Il n'y a pas de données concernant la dose-réponse provenant d'études chez des volontaires avec L. monocytogenes ou d'études chez des volontaires avec un pathogène substitut. On a donc élaboré et évalué des relations dose-réponse sur la base d'hypothèses d'experts, de données épidémiologiques ou sur les animaux, ou des deux. Ces relations dose-réponse, revues et résumées dans le Rapport technique, concernent toute la gamme des points terminaux biologiques, c'est-à-dire morbidité et mortalité, et ont été évaluées, d'une manière plus ou moins approfondie, à l'aide de données épidémiologiques sur les humains. Tous les modèles supposent que chaque cellule agit indépendamment et qu'une seule cellule bactérienne peut causer une maladie (la dose infectieuse minimale est une bactérie). Avec le modèle exponentiel, on suppose que la probabilité qu'une seule bactérie cause la maladie est la même pour tous les L. monocytogenes ingérés et cette probabilité est exprimée par un seul paramètre, la valeur r. Le modèle à deux paramètres de Beta-Poisson introduit l'hétérogénéité dans l'interaction pathogène-hôte et l'on suppose que « r » est une variable. Le modèle Weibull-Gamma est un modèle à trois paramètres qui, outre qu'il tient compte de l'hétérogénéité pathogène-hôte, comprend également un paramètre qui modifie la forme de la courbe dose-réponse. Chacun de ces modèles de dose-réponse a des caractéristiques et des limitations spécifiques (voir résumé dans FAO, 2000). Les modèles disponibles, classés par catégorie par le point terminal biologique examiné et le type de modèle utilisé sont résumés au tableau 1.

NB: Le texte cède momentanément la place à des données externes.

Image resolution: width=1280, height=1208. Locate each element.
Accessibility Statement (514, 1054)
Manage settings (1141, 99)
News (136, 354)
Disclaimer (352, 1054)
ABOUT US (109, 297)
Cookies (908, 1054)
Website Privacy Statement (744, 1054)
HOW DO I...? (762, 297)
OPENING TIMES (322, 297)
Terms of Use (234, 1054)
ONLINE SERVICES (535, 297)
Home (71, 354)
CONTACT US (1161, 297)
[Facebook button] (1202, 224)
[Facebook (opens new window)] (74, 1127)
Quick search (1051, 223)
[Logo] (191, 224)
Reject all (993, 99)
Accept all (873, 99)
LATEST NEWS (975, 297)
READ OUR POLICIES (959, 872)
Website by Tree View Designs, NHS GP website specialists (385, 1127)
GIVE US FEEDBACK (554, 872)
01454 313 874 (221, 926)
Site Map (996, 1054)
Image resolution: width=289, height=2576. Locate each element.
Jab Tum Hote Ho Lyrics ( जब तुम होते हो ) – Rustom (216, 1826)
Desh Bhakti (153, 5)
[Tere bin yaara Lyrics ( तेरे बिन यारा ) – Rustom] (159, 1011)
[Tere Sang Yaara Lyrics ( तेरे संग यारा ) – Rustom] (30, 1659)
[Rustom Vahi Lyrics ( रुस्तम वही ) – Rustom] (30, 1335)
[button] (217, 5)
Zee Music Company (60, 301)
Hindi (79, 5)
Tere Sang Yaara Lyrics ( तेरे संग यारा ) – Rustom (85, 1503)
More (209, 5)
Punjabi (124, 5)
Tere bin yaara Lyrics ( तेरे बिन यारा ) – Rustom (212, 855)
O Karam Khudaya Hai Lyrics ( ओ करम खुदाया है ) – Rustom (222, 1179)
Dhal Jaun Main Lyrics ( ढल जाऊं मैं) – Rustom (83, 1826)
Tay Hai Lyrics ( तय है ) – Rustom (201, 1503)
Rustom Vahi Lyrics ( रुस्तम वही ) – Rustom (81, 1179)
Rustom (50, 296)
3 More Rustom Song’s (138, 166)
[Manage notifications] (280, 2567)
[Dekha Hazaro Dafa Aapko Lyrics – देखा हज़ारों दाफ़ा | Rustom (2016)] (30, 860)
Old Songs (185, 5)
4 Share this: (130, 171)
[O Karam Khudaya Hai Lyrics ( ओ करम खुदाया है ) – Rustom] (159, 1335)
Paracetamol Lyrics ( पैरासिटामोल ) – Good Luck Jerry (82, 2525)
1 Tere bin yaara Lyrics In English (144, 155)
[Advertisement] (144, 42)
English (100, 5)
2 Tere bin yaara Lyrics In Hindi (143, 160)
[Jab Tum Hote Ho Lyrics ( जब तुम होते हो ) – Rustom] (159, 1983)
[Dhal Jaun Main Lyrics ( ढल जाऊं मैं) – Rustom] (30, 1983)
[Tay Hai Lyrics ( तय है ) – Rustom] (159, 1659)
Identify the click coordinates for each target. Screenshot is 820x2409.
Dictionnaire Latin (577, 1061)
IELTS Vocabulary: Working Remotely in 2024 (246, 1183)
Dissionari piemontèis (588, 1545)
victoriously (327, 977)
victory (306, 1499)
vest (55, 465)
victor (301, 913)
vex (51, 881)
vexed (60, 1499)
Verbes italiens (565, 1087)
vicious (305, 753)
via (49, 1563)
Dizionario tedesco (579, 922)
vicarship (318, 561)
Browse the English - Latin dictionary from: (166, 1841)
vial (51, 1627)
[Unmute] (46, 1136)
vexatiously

Les relations empiriques décrites au tableau 1 donnent des prévisions très variables dans la fourchette des doses correspondant aux concentrations de L. monocytogenes habituellement présentes dans les aliments. À titre d'exemple, les courbes dose-réponse prévues pour certaines des relations au tableau 1, établies sur la base de données épidémiologiques ou d'hypothèses d'experts, sont présentées à la figure 1. Les différences reflètent le fait que des séries de données, des modèles mathématiques et des points terminaux biologiques différents ont été utilisés pour décrire la probabilité qu'une exposition à L. monocytogenes puisse causer la maladie.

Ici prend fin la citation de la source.